• Sonuç bulunamadı

II. 2. 2. İlk Osmanlı Sultanlarıyla İlişkileri

II. 8. GEYİKLİ BABA

Geyikli Baba, kaynak bakımından Abdal Musa’dan sonra en kolay ve fazla bilgiye ulaşılabilecek şahıstır. Abdalan-ı Rum’un içerisinde Abdal Musa’dan sonra en fazla tanınmış olanıdır. Derviş-gazi tipinin en önemli örneklerinden biri olarak, Kalenderiyye, Vefailik, Babailik- Rum Abdalları Bektaşilik bağlantısını şahsında en iyi temsil eden (Ocak, DİA, : 46) Geyikli Baba, Azerbaycan’ın Hoy şehrinde dünyaya gelmiştir. (Mecdi, 1989: 32; Mustafa Âli, V, : 62)

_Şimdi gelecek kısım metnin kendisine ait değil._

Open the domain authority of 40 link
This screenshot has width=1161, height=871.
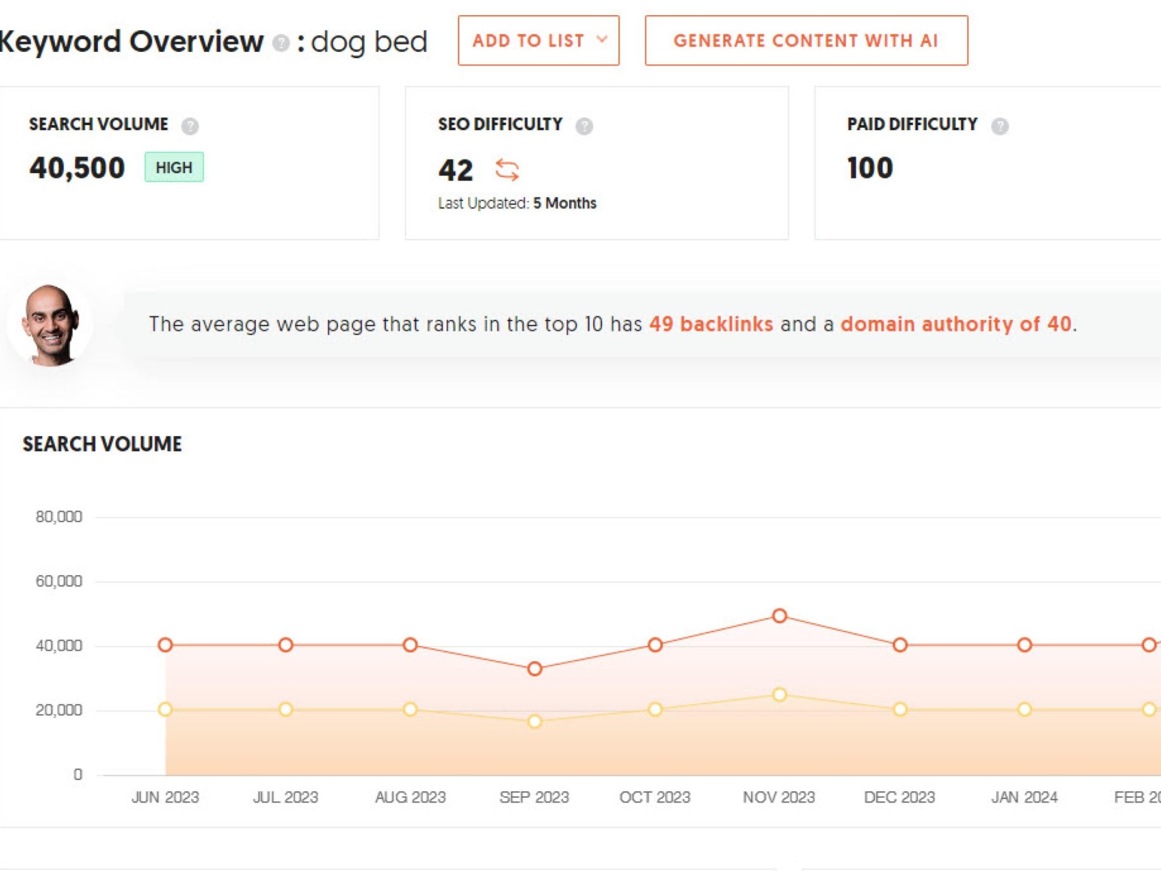click(x=955, y=324)
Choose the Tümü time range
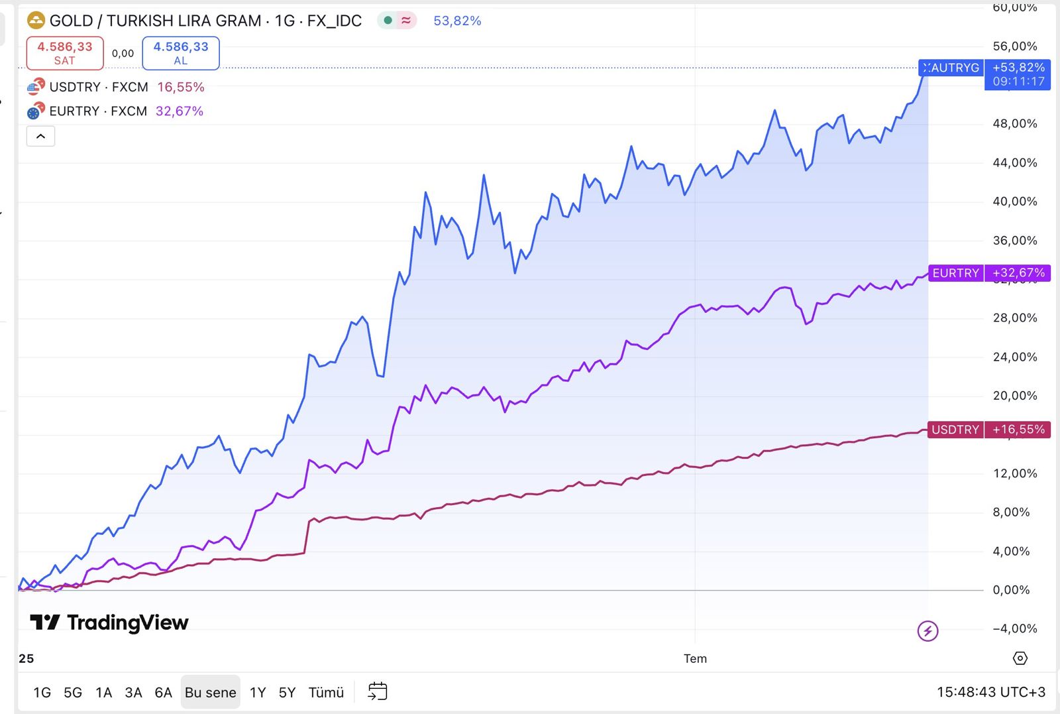The image size is (1060, 714). (326, 692)
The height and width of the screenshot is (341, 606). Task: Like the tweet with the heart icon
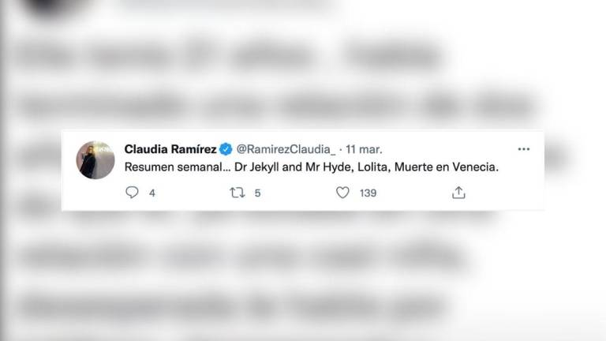click(x=342, y=193)
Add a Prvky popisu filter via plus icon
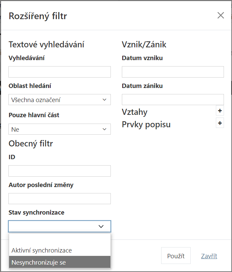 (220, 123)
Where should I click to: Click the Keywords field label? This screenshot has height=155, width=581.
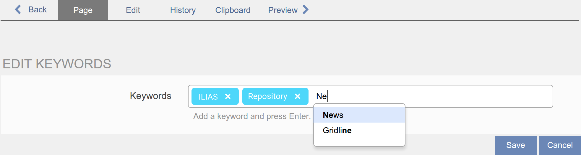[150, 96]
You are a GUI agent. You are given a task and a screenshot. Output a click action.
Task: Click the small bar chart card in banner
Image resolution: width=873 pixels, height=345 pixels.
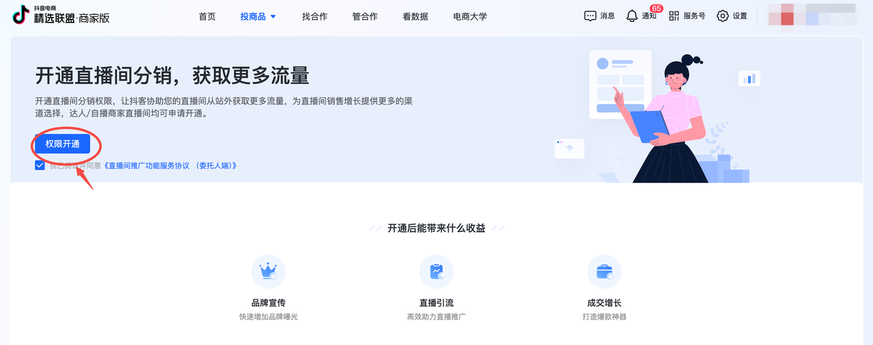749,78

Kaynaklarda, Geyikli Baba’nın Anadolu’ya gelmeden önce nerede yaşadığı, Hoy’da kalıp kalmadığı hususunda bilgi verilmemektedir. Asıl adının ne olduğu hususu da tartışmalıdır. Kroniklerde ve kendisinden bahseden kaynak eserlerde onunla ilgili net bir bilgi yoktur. Bazı kaynaklarda ise; Yunus Emre’nin bir şiirine dayanarak adının Hasan olduğu ileri sürülmektedir. Sözü edilen şiirinde Yunus Emre:

Geyiklünün şol Hasan söz ayıtmış kendüden Kudret dilidür söyler, kendünün söz nesidür

diyerek Geyikli Baba’yı hoşça kınamakla kalmaz aynı zamanda bize, Baba’nın adının Hasan olduğunu da bildirir. (Gölpınarlı, 1992: 11; Ocak, 1996b: 203; Cunbur, 1992: 71) Geyikli Baba bazı kaynaklarda Baba Sultan (Baldırzâde, 2000: 88) ve Ahulu Baba (Ocak, 1996b: 203) isimleriyle de anılmaktadır.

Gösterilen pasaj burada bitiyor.